Ils sont tous plus barges et paumés les uns que les autres, mais cinq d’entre eux se détachent plus particulièrement du lot. Il y a Georgie la brave fille, pas très futée (que j’ai eu envie de claquer chaque fois qu’elle pensait ou parlait avec les mots d’une gamine de quatre ans) et son chéri Bobby l’artiste drogué jusqu’à la moelle, avec lui tout y passe, il vaporise du déodorant sur ses pulls sales et les renifle pour ne pas redescendre trop vite ou sniffe du nescafé quand il est trop en dèche pour se payer de l’ecstasy (Servietsky, sort de ce corps !). Il y a aussi Johnnie dealer occasionnel et psychopathe paranoïaque régulier, puis sa copine Ellen, la glandeuse professionnelle dont le sexe est le hobby principal. Et enfin il y a Alan, dit le salaud, qui est juste un raté de plus. Si son histoire est cousue de fil blanc, un peu comme toutes celles qui peuplent ce roman, elle n’en est pas moins touchante malgré les travers de cet homme. D’ailleurs, elle est peut-être la seule à vraiment susciter de la compassion.

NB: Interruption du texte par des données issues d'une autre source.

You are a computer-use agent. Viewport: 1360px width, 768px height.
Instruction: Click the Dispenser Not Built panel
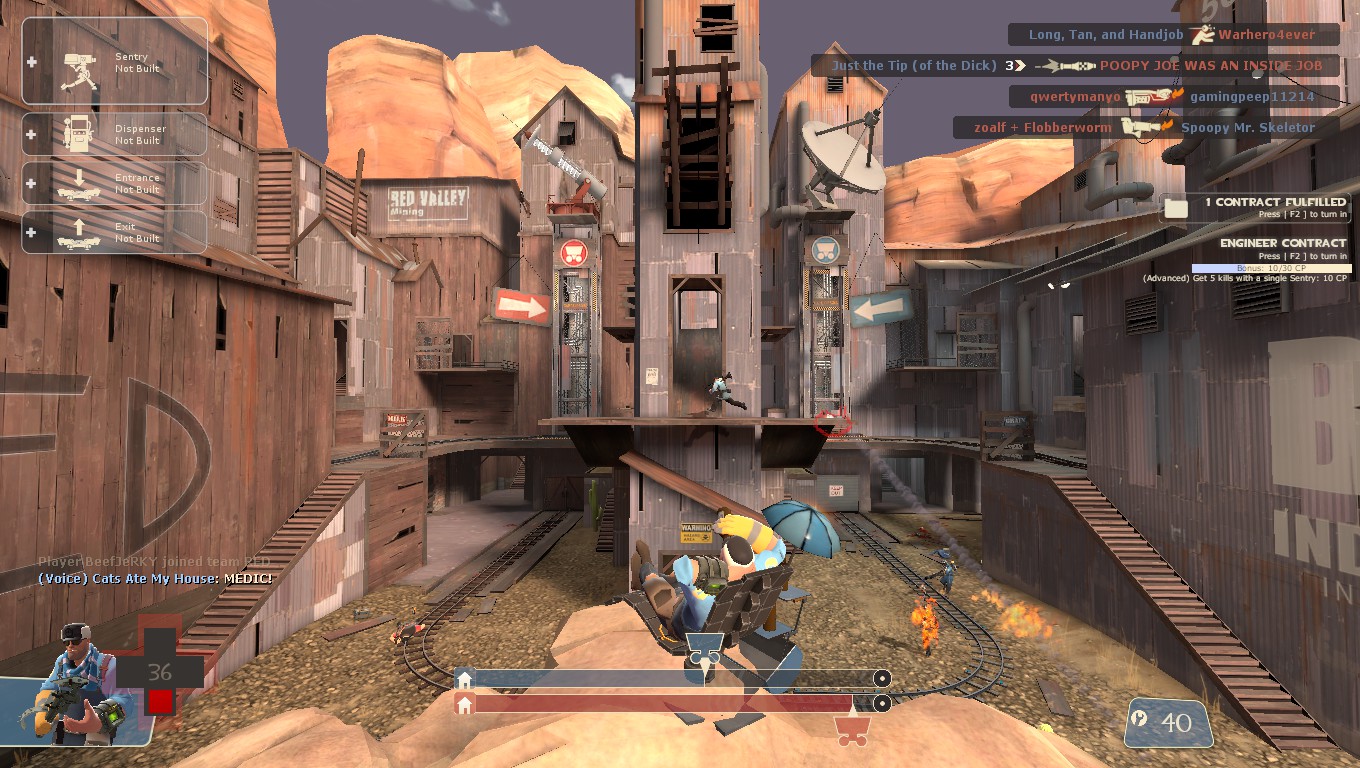(x=115, y=134)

Il y a dans cette histoire une belle brochette de tarés en tous genres, à qui on a envie de filer des claques pour leur remettre le cerveau à l’endroit. Ils peuvent nous laisser consternés, dépités ou mélancoliques, mais aussi nous faire rire. Autant vous le dire, on n’est pas sortis du pub avec cette bande de cinglés, mais le pire dans tout ça c’est qu’on finit par s’attacher à eux. Bobby en est l’exemple le plus flagrant. L’auteur le compare à un clébard et il n’a pas tort, on a envie de le secouer, puis on s’y habitue… C’est un chouette toutou au fond, il bave un peu, mais il est gentil… Et si la fin réservée aux deux couples n’est pas crédible pour trois sous, si naïve puisse-t-elle sembler dans son optimisme, on s’en fiche un peu parce qu’on les aime bien quand même.
Ça se laisse lire sans trop perdre le lecteur en route, même si l’insistance de l’auteur sur certains passages m’a parfois fait l’effet d’une craie crissant sur un tableau noir. Aussi curieux que cela puisse paraître avec tout ce que j’ai pu en dire, j’ai apprécié cette lecture atypique.
Le style est trash, assez brut, sans demi-mesure ou fioritures, s’adaptant à la pensée naïve ou basique des personnages. Ça ne semble pas voler très haut, mais c’est pourtant étudié. Même si je n’ai pu m’empêcher de me demander, l’idée étant en plus renforcée par l’effet que produit l’absence de paragraphes, si l’auteur n’avait pas écrit le tout d’une traite, une nuit après s’être savamment torché… Bobby accroche bien ses toiles n’importe comment pour s’en débarrasser et aller se murger… La spontanéité dans l’art n’est pas un mal et ce roman semble être un pied-de-nez à beaucoup de ce qui fait notre littérature contemporaine…
A noter qu’il y a à la fin du livre une playlist suggérée par l’auteur, exclusivité de la version française, avec le lien pour l’écouter sur le net. J’apprécie toujours ce genre de bonus et c’est d’autant plus appréciable que la musique a une part importante et significative dans cet ouvrage.
Je ne peux que vous encourager à vous faire votre propre opinion sur Block Party car elle ne peut être que très subjective et tranchée dans le cas présent, on aime ou on déteste.